→ SUPPLIED MATERIAL:
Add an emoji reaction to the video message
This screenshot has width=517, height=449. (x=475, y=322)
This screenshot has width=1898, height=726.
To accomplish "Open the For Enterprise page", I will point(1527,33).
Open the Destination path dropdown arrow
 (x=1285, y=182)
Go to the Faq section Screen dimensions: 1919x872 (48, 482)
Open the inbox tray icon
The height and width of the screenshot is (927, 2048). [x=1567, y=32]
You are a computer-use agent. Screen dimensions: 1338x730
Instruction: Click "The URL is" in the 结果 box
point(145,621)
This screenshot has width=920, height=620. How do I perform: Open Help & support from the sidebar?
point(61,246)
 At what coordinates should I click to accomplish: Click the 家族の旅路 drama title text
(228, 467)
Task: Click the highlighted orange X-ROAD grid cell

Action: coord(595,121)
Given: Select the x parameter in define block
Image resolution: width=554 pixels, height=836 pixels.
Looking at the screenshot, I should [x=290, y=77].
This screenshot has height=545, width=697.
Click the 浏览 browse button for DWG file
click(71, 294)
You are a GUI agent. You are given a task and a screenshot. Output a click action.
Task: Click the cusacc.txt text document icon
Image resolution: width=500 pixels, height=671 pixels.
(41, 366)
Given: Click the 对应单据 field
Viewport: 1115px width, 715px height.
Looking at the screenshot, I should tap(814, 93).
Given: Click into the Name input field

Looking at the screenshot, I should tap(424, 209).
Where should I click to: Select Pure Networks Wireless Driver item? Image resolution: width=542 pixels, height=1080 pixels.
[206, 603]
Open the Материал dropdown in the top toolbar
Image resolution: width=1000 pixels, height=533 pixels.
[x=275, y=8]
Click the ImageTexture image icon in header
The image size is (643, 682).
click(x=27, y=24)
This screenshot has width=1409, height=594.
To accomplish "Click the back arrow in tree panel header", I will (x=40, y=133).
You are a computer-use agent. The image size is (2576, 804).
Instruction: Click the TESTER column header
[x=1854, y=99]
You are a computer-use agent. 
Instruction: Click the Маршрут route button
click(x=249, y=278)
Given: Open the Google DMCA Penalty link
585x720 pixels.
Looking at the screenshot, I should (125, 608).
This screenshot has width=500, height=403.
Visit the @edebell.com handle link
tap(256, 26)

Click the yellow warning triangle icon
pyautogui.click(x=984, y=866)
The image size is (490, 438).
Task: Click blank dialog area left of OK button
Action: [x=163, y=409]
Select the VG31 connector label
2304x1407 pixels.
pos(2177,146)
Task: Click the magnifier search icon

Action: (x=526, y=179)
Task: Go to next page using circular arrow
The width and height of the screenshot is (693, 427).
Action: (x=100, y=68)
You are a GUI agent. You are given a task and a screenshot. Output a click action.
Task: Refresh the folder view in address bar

→ SHORT PROBLEM: Repeat the rows from the line with "Given: Click the 对应单据 field" to the line with "will (x=40, y=133).", switching "Given" to "Task" wherever it appears and changing nothing else. Return only those lines.

→ EXPECTED ANSWER:
Task: Click the 对应单据 field
Viewport: 1115px width, 715px height.
Looking at the screenshot, I should tap(814, 93).
Task: Click into the Name input field

Looking at the screenshot, I should tap(424, 209).
Where should I click to: Select Pure Networks Wireless Driver item? Image resolution: width=542 pixels, height=1080 pixels.
[206, 603]
Open the Материал dropdown in the top toolbar
Image resolution: width=1000 pixels, height=533 pixels.
[x=275, y=8]
Click the ImageTexture image icon in header
The image size is (643, 682).
click(x=27, y=24)
This screenshot has width=1409, height=594.
To accomplish "Click the back arrow in tree panel header", I will (x=40, y=133).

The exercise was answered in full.